0b10001111+0b10011000 = 0b100100111 

Is a case of underflow? as the two term are negative and the result it positive?

When will we get an overflow? as the 9th bit will be always 1? when both of the 8th bits are 1

Answer 1

0b1000 1111+0b1001 1000 = 0b1 0010 0111

Including the carry as n+1th bit of result in meaningless for 2s complement. What you can do is either to stick on the original size

0b1000 1111+0b1001 1000 = 0b0010 0111 // invalid

or extend operands to n+1 bits and get a n+1 bits result.

0b1 1000 1111+0b1 1001 1000 = 0b1 0010 0111 //valid

The reason is that 2s complement works by adding 2^n to negative integers to make them positive. (to code a<0=-|a|, use 2^n+a or 2^n -|a|, ie the complement to 2^n of |a|, hence the name of 2s complement).

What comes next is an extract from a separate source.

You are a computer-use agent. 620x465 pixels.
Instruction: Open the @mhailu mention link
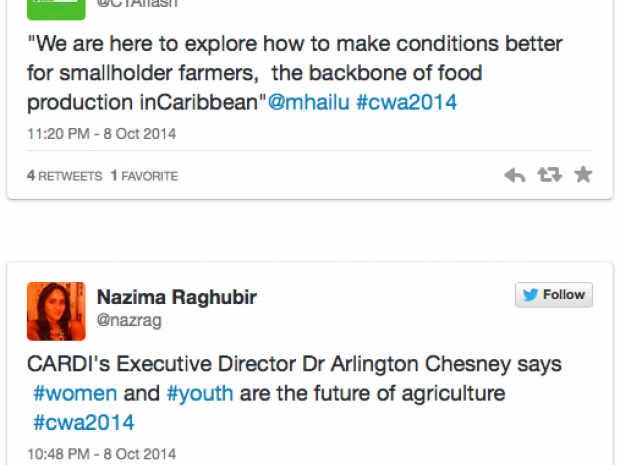point(308,102)
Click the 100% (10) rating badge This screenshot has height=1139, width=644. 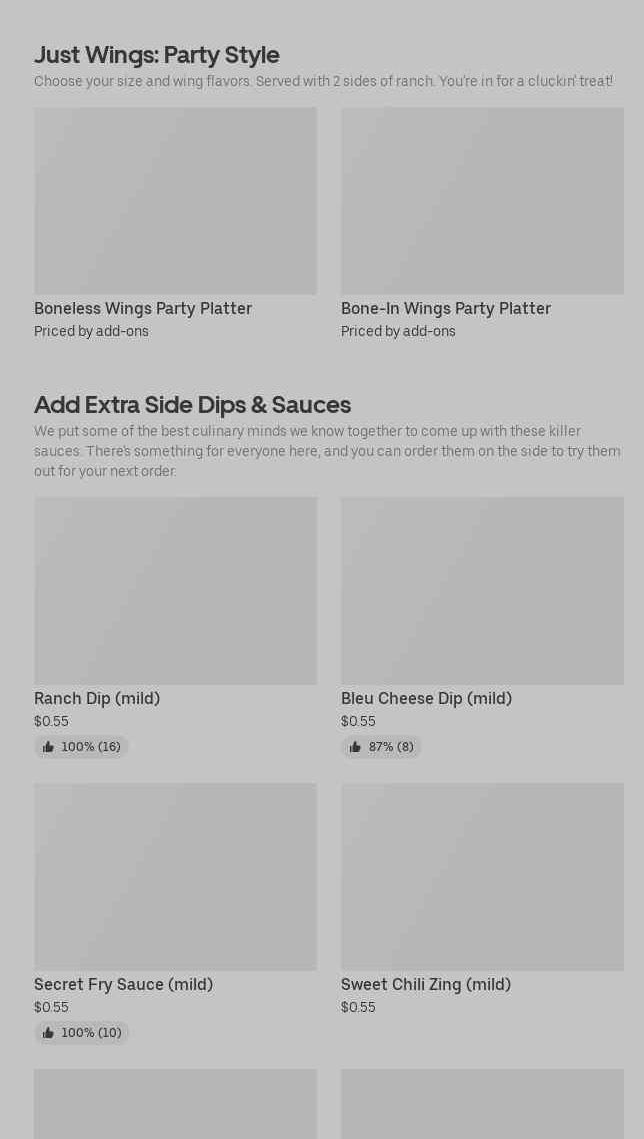coord(81,1033)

This is great, as the coded value is (2^n)+a if a<0 or a if a≥0, and if you ignore 2^n, you can do signed integer addition without worrying on the sign of operands. But you must ignore the carry out (except for what concerns validity).

To get the precise validity rules, you must consider the different situations:

1/A,B>=0

Result is valid iff MSB=0 ⇒ c_n-1=0 (and we always have c_n=0)

2/ A,B<0

Result is valid iff MSB=1 ⇒ c_n-1=1 (and we always have c_n=1)

3/ A>=0, B<0

Result cannot be too positive or too negative and is always valid. And we always have c_n=c_n-1

We can see that the global rule that indicates if a result is valid is that c_n==c_n-1 (or c_n ⊕ c_n-1 indicates overflow).

There are many other equivalent rules. For instance:
result is valid if (sign(A) != sign(B)) or ((sign (A) == sign(B)) and (sign(A)==sign(A+B))
which can be expressed in C as
((a^b) | (a^~(a+b)))&(1<< sizeof (int) -1)